Many people turn to self-employment or start their own business when they start a new life abroad, although this can be very risky indeed in a foreign country.
If you’re thinking of doing this in Cyprus, you must do plenty of research into the country and its history, people, culture and of course business environment. In theory, now that Cyprus has joined the EU, other EU citizens can work as a self-employed person or start a business in Cyprus without restriction. For example, EU citizens are now able to start a business without needing a local Cypriot partner and there’s no minimum investment required.The exception to this relaxation of regulations is businesses related to financial services, which are subject to strict criteria.
The majority of businesses established by foreigners in Cyprus are linked to the leisure and catering industries, followed by property investment and development. The most common include holiday accommodation, e.g. bed & breakfast, villas, apartments and cottages, catering, e.g. bars, cafés and restaurants, shops, property agencies, translation bureaux, language schools, and holiday and sports centres, e.g. tennis, golf and water sports.
Whichever kind of business plans you have, establish the infrastructure first, including a bank account, accountant and lawyer. The advice of a good local lawyer, who understands the business climate in Cyprus and is experienced in company incorporation, is vital. That way you can always ensure that you’re operating within the law and the lawyer will take you through the preparation of a brief financial report so that you can present your proposal to a financial institution. He will also help you apply for a company name and complete all the necessary paperwork for incorporation. It’s worth paying a lawyer to complete the application on your behalf. There are severe penalties for anyone who ignores the regulations and legal requirements.

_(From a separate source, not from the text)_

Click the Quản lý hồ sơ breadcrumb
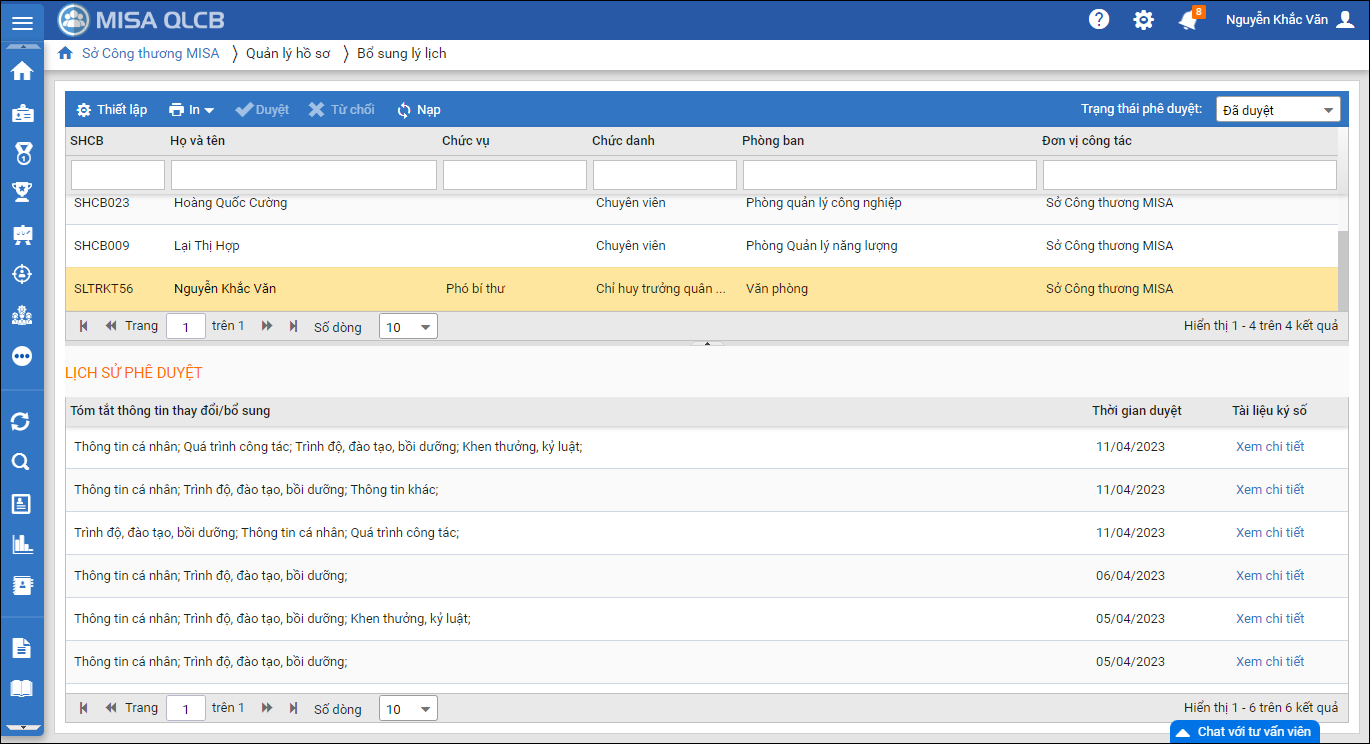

You can obtain help, advice and business information from a number of organisations in Cyprus, such as theCentral Bank of Cyprus (www.centralbank.gov.cy), the Cyprus Chamber of Commerce (www.ccci.org.cy) and theEmployers’ and Industrialists’ Federation (www.oeb-eif.org).
As with starting a business in any country, it’s important to keep your plans small and manageable and work well within your budget, especially in the early days, rather than undertaking some grandiose scheme that’s impossible to see through. You should have a contingency plan and sufficient funds to last until you’re established (this also applies to employees).

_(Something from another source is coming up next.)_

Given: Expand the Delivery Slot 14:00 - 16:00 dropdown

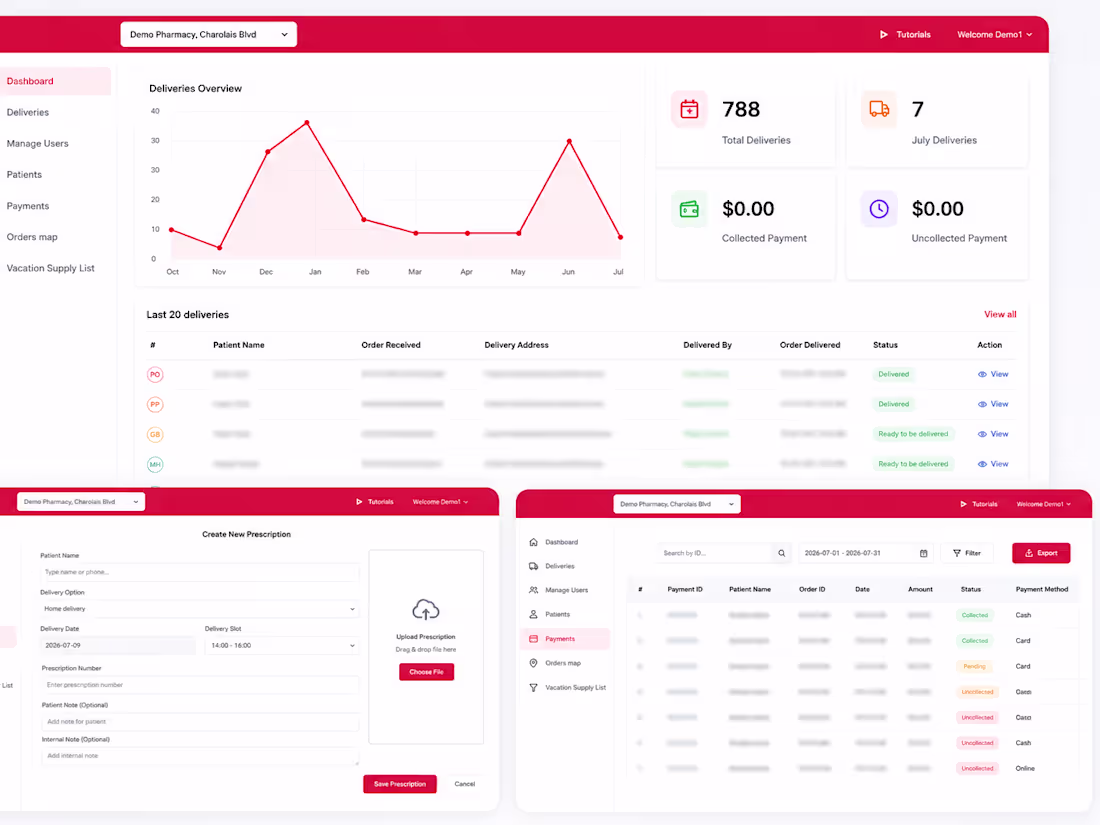Looking at the screenshot, I should 281,645.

As in many countries, most people are self-employed for the lifestyle and freedom it affords (no clocks or bosses!) rather than for the financial rewards (which can be non-existent). Generally speaking, you shouldn’t consider running a business in Cyprus in a field in which you don’t have previous experience, and it’s often wise to work for someone else in the same line of business in order to gain experience, rather than jump in at the deep end.
Most people are far too optimistic about the prospects for a new business and over-estimate income levels (it often takes years to make a profit) and under-estimate costs. You must be realistic or even pessimistic when calculating your income and over-estimate the costs and under-estimate the revenue (then reduce it by 50 per cent!).
New projects are rarely, if ever, completed within budget, and you need to ensure that you have sufficient working capital and can survive until a business takes off. Cypriot banks are very conservative and extremely wary of lending to new businesses, especially businesses run by foreigners. If you wish to borrow money to buy property or for a business venture, you should also carefully consider where and in what currency to raise the necessary finance.
The majority of businesses established by foreigners in Cyprus are linked to the leisure and catering industries, followed by property investment and development. In Cyprus certain businesses are termed ‘saturated activities’ and applications for investment in such businesses are rejected outright. Check with the Central Bank of Cyprus (see above) for up to date information.